Une adresse gribouillée sur une enveloppe que Melissa fixe du regard, tentant d‘y comprendre quelque chose. «C’est un 7 ou un 9?», se demande-t-elle. Le coup de crayon maladroit indique «cty of Jesey». Après avoir tapoté sur son clavier, Melissa a trouvé une occurrence. C’est un 9 et c’est à Jersey City. La lettre disparait soudain de l’écran sur lequel elle s'affichait, et une nouvelle arrive. «Ça, ça veut dire que j’ai trouvé», explique Melissa.

Le New York Times nous conte le quotidien d’une opératrice en conversion de données. En fait, Melissa Stark déchiffre les adresses mal écrites. Et son travail est en voie d’extinction. Dans quelques mois, la poste des Etats-Unis va fermer deux de ses centres de déchiffrage. Celui où Melissa travaille sera le dernier.

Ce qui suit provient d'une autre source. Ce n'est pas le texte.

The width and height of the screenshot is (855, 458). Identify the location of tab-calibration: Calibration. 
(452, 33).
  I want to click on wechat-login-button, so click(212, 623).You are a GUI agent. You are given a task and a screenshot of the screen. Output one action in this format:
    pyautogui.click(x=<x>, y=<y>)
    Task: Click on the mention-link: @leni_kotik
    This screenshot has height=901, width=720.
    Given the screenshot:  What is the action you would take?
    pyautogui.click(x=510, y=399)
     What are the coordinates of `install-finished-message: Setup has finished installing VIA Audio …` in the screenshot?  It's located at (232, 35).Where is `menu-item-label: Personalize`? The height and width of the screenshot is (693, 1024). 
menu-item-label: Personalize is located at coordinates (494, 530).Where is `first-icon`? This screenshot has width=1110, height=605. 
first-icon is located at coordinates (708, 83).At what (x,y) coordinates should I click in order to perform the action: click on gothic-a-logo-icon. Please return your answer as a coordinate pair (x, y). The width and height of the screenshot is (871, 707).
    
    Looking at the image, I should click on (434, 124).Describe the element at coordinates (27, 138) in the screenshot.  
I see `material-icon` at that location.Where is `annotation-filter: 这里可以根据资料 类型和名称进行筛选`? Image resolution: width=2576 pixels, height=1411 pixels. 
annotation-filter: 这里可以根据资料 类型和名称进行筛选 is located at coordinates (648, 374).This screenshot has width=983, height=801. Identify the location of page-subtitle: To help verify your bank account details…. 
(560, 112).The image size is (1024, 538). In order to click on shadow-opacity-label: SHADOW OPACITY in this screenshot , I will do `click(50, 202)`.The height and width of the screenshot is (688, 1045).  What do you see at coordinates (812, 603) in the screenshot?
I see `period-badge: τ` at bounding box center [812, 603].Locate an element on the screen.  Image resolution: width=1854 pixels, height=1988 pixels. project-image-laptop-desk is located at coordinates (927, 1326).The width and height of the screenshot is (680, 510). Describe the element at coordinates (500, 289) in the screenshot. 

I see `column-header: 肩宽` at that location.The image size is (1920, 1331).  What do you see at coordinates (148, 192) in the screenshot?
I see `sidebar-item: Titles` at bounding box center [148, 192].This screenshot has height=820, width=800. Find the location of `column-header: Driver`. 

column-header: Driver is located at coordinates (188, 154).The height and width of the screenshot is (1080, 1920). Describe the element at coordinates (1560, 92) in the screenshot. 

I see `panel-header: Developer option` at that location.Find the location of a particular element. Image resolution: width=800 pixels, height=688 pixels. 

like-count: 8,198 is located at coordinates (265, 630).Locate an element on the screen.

La faute aux scanners ultra-pointus qui font désormais le travail tout seuls. Mais les machines sont perfectibles, et quand elles ne savent pas, ça arrive ici. Le dernier centre de déchiffrage tourne donc 365 jours par an, 24/24 heures. Plus de 700 employés comme Melissa y travaillent. «Ici, nous recevons le pire du pire», explique une collègue.

Avec ses années d’ancienneté, certains ont vu passer des adresses loufoques. Comme «au coin de la rue de la pharmacie», ou même «l’endroit près de la grange rouge». Parfois, ils traitent même des lettres adressées à Dieu.